Directions: Can you rewrite every one of the entries with "ribbon" changed to "toolbar", keeping everything else the same and leaving the pictures out?

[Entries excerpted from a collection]
↓↓↓

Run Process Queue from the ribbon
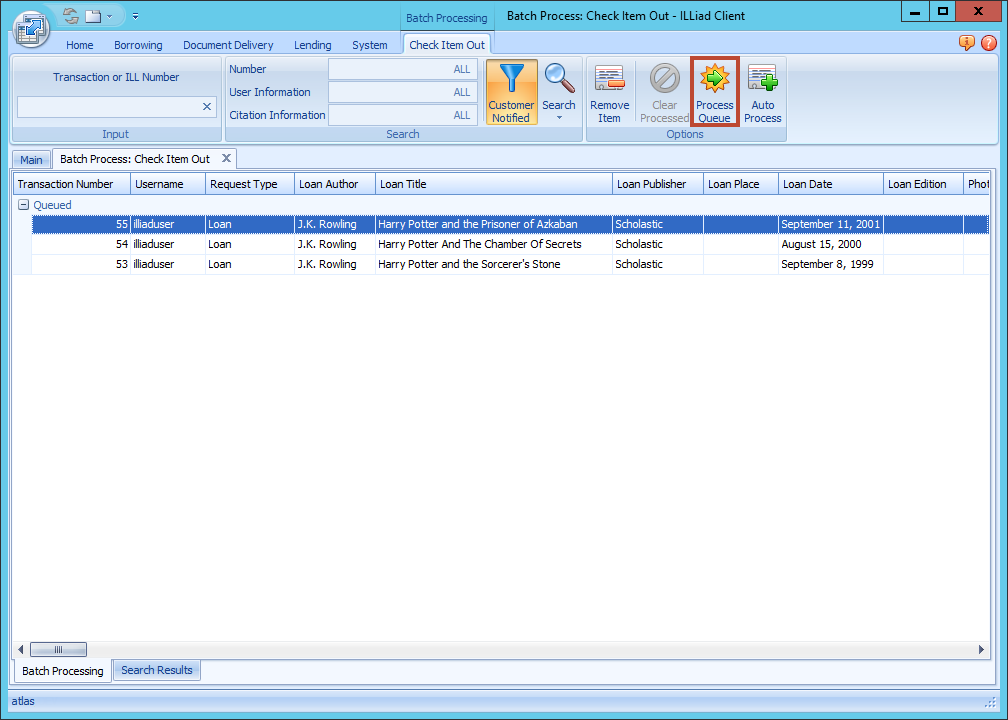The image size is (1008, 720). pyautogui.click(x=715, y=90)
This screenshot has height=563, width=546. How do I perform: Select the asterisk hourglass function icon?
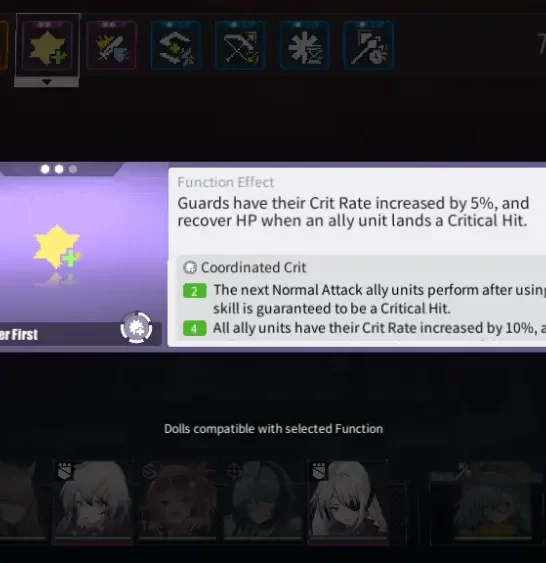pos(304,46)
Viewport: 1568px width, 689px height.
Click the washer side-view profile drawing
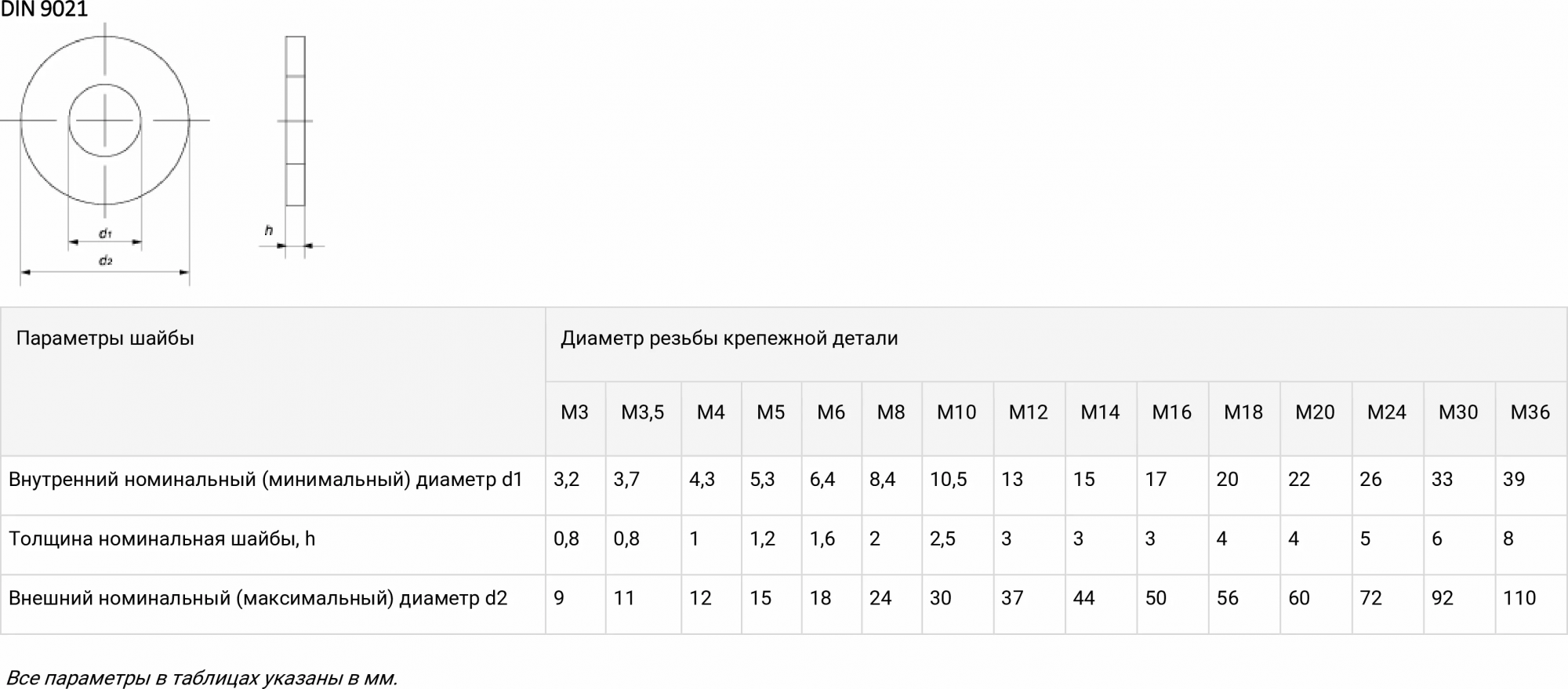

↑↑↑

Answer:
Run Process Queue from the toolbar
The image size is (1008, 720). pyautogui.click(x=715, y=90)
This screenshot has height=563, width=546. How do I perform: Select the asterisk hourglass function icon?
pos(304,46)
Viewport: 1568px width, 689px height.
Click the washer side-view profile drawing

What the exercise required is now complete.